### REQUIRED ACTION
Beginning with the line containing "Toggle chevron next" and ending with the line containing "Viewport: 672px width, 324px height.", write out each line of the records below exactly; pictures and lines outside that range are left out.

◇ ◇ ◇

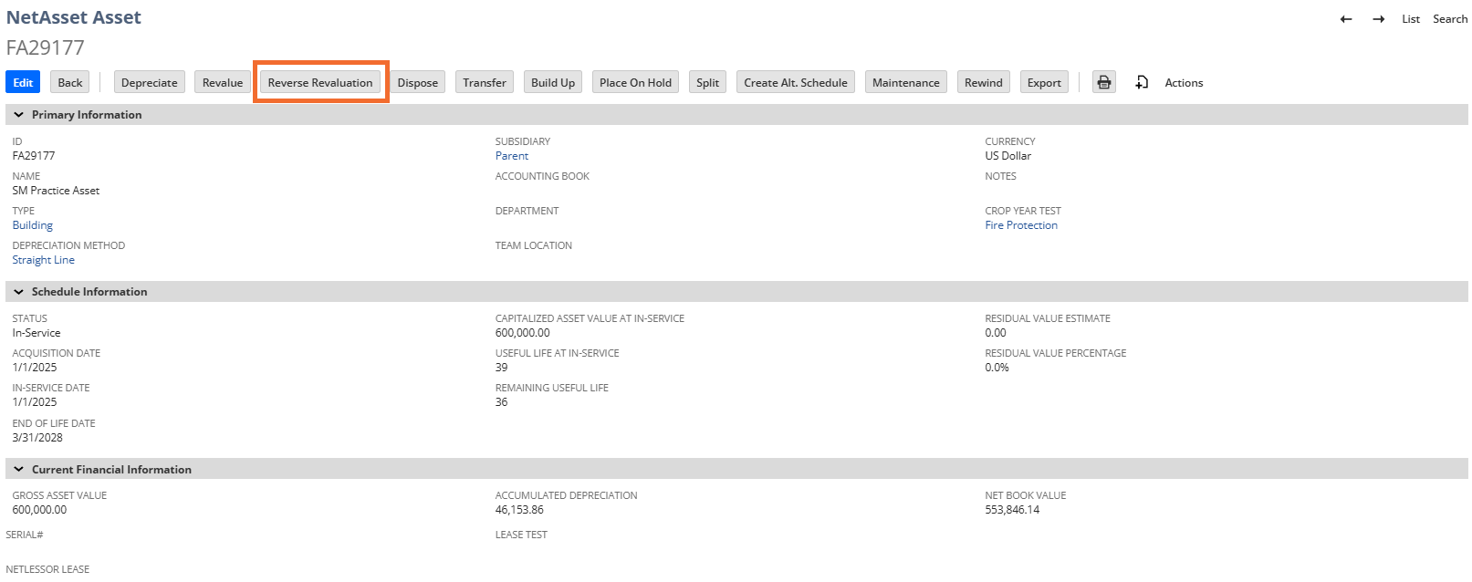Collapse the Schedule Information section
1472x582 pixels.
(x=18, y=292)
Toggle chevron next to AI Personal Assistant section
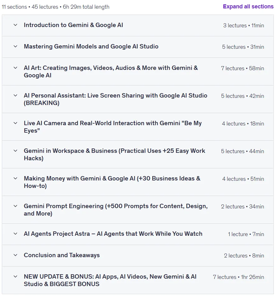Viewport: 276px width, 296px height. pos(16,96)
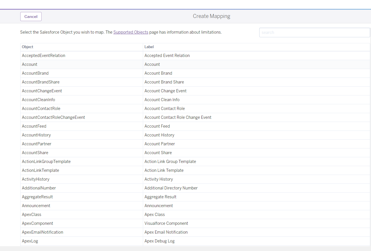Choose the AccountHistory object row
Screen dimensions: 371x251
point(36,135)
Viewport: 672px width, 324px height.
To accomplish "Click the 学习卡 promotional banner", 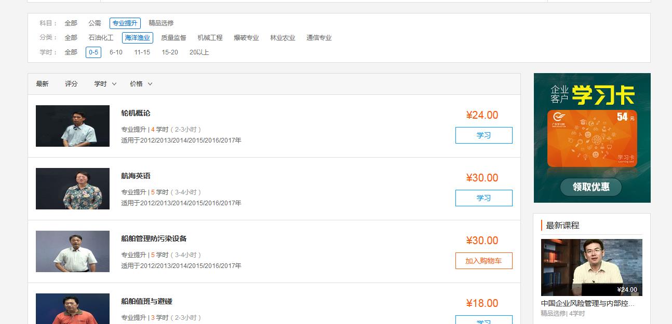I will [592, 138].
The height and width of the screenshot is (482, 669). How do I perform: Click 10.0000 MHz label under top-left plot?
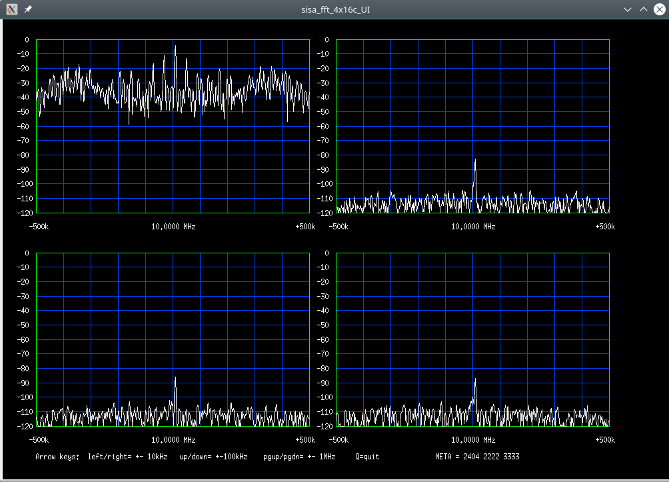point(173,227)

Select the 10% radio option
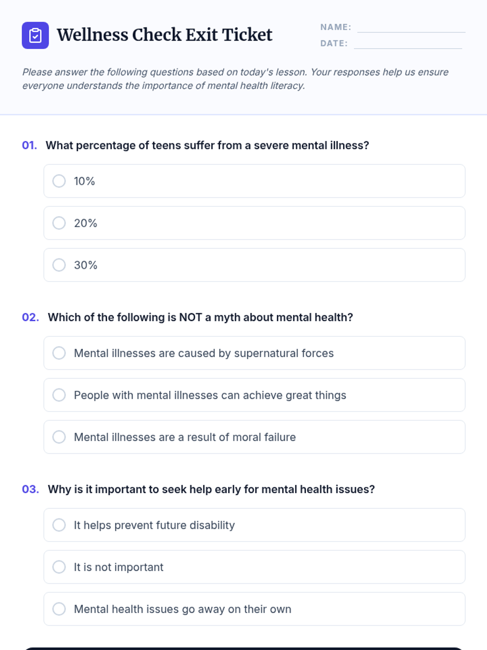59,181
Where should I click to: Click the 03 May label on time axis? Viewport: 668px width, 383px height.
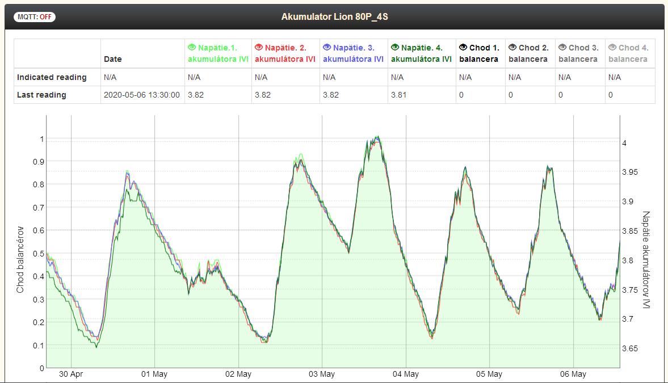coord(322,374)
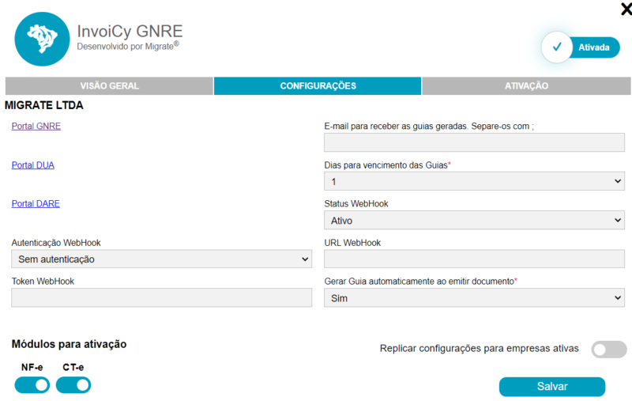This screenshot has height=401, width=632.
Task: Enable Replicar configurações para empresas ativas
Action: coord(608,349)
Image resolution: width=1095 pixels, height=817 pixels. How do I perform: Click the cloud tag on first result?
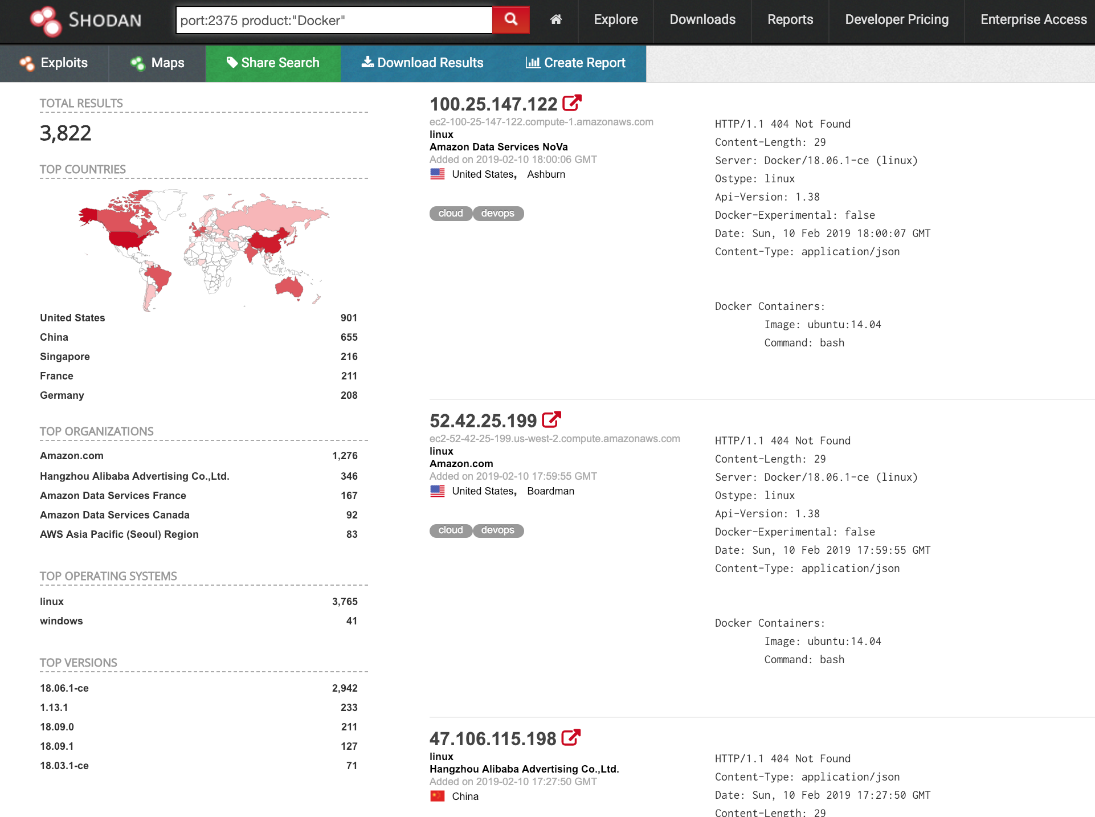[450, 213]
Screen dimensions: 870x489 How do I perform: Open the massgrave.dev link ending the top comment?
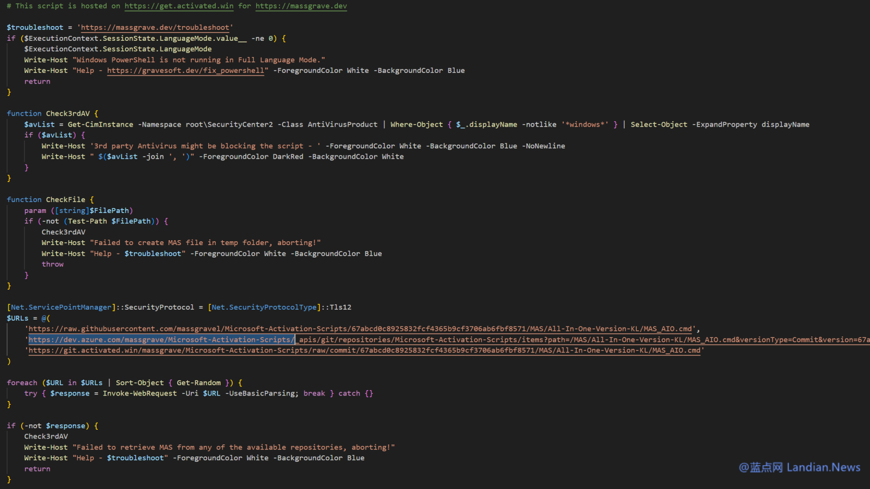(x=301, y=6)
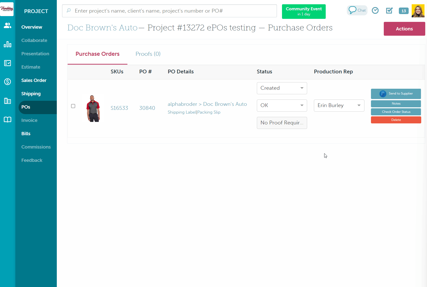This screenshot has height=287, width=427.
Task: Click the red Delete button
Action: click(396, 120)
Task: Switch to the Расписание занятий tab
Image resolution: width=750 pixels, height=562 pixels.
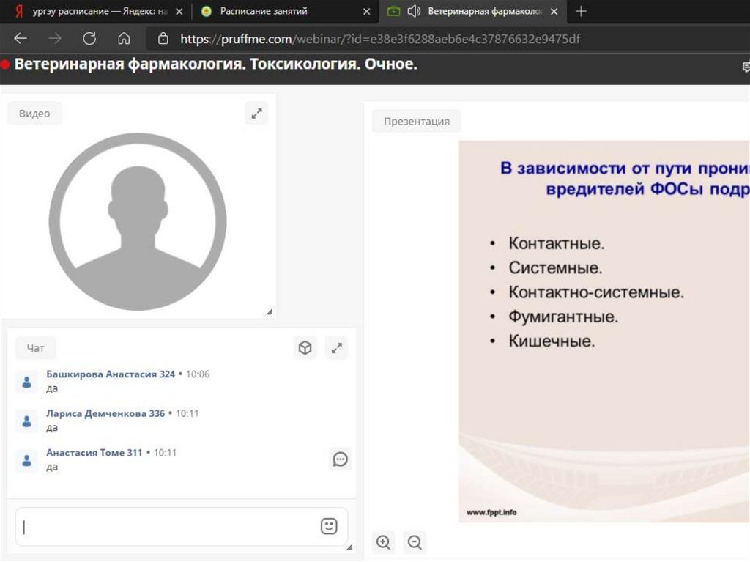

◇ ◇ ◇

### ANSWER TO THIS TASK
Toggle chevron next to AI Personal Assistant section
Viewport: 276px width, 296px height. pos(16,96)
Choose the AccountHistory object row
Screen dimensions: 371x251
point(36,135)
Viewport: 672px width, 324px height.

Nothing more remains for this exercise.